GreenFaith Protest Against Fossil Fuels at COP27 in Sharm El Sheikh

GreenFaith
Posted Nov 17, 2022

Multi-Faith COP27 Demonstration Calls for End to Coal, Oil, Gas Projects; Fossil Fuel Non-Proliferation Treaty

Faith Activists from Tanzania, Kenya, Nigeria, US, Latin America and Indonesia Rebuke Wealthy Governments for Inadequate Progress

Religious activists from five continents held a demonstration this morning at COP27 where they clearly called out the Coal, Oil, and Gas corporations for the ills they have brought to their communities,  and called for a Fossil Fuel Non-Proliferation Treaty while also rebuking governments for stalled progress during the annual United Nations climate negotiations. They carried signs and banners with phrases such as “No New Fossil Fuels – AMEN” and “For the Sake of All Beings – No More Coal, Oil and Gas.”

The demonstration featured grassroots religious activists from the global South and the other parts of the world.

“My community has suffered from oil spills and toxic gas flaring since 1959,” said Friday Nbani, a grassroots Christian activist from the Niger Delta’s Ogoni land, who works with GreenFaith. “Our exposure to fossil fuels has resulted in cancer, infertility and lung diseases. My wife has asthma. We breathe air filled with soot. We eat cassava contaminated with oil. Fresh fish in the Ogoni River have oil in them. The government looks the other way. None of the profits from the oil stays in our community. People of faith must together condemn inaction on such crimes,” he said. “No religion sanctions environmental destruction.”

Baraka Lenga, an Anglican and GreenFaith organizer in Tanzania, said “The East Africa Crude Oil Pipeline (EACOP) is an assault on decency. Total Energies, EACOP’s lead partner, has displaced 1,000 families so far, small farmers who have received little or no compensation. Another 100,000 people risk displacement, loss of livelihoods and other human rights abuse.”
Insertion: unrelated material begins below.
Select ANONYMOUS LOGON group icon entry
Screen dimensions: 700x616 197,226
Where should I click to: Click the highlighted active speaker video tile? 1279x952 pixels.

Lenga attended an event at COP27 where he queried an executive of MUFG Bank, Japan’s largest and an EACOP funder, about the bank’s commitment to sustainability. On a video captured by Fridays for Future Japan, the executive claimed not to know about the bank’s involvement in EACOP.

Faiths for a Fossil Fuel Non-Proliferation Treaty

The Rev. Fletcher Harper, an Episcopal priest and the executive director of GreenFaith.

Participants in the demonstration called for a Fossil Fuel Non-Proliferation Treaty as a necessary complement to the Paris Climate Agreement. The Treaty framework has been endorsed by the countries of Vanuatu and Tuvalu, the European Parliament, 70 cities including Kolkata, Los Angeles and London, 101 Nobel Laureates, 3,000 scientists, 1,750 civil society organizations and 500 parliamentarians from Africa, Asia, Europe, and the Americas. It includes an immediate end to new fossil fuel projects, an equitable phase-out of existing coal, oil and gas production, and a generous commitment to a just transition for climate-impacted countries, communities and workers.

Religious groups representing over 2 billion people, including the Vatican, the World Council of Churches, Islamic Relief Worldwide, the Islamic Society of North America, Soka Gakkai International, Green Anglicans, Laudato Si’ Movement, GreenFaith, Australian Religious Response to Climate Change, and many others collectively announced their support for a Treaty the week before COP27 began. “Our religions teach us compassion, love and justice,” said Imam Saffet Catovic of the Islamic Society of North America. “What’s happening at COP in no way resembles those values. Fossil fuels are lethal. We need action towards a Treaty immediately.”

Rebuking Wealthy Governments 

The religious activists also rebuked wealthy governments not only for failing to pay their $100 billion annual commitment of climate finance for developing countries, but for overstating the value of their actual payments by counting loans, for example, as equally valuable to recipient countries as grants. “Global North countries bear a disproportionate responsibility for the climate crisis,” said Meryne Warah, GreenFaith’s Global Organizing Co-Director. “Their fossil fuel corporations and financial institutions have become a force greater than nature. They must now demonstrate a different kind of strength – moral strength – and show the courage to assume responsibility for what they have done, and to make it right.”

For Jocabed Solano, an Indigenous leader from Panama, recent news that wealthy governments were planning to forgo commitments to a Loss and Damage fund for another two years represented a sign that the COP process was failing to deliver meaningful progress. “There is no explanation for such delay except cold-heartedness,” she said. “My community has lived in harmony with our local environment for thousands of years. Why can’t the wealthy see the harm that they are causing and change?”

The Rev. Fletcher Harper, an Episcopal priest and the executive director of GreenFaith, called upon COP27 to deliver immediate action.

“We are done waiting. We are done listening to promises. The Global North must have a conscience to treat people in the Global South as humans. We are tired of the lies. Let us sign the Fossil Fuels Non-Proliferation Treaty to compliment the efforts to achieve the Paris Agreement,” he said.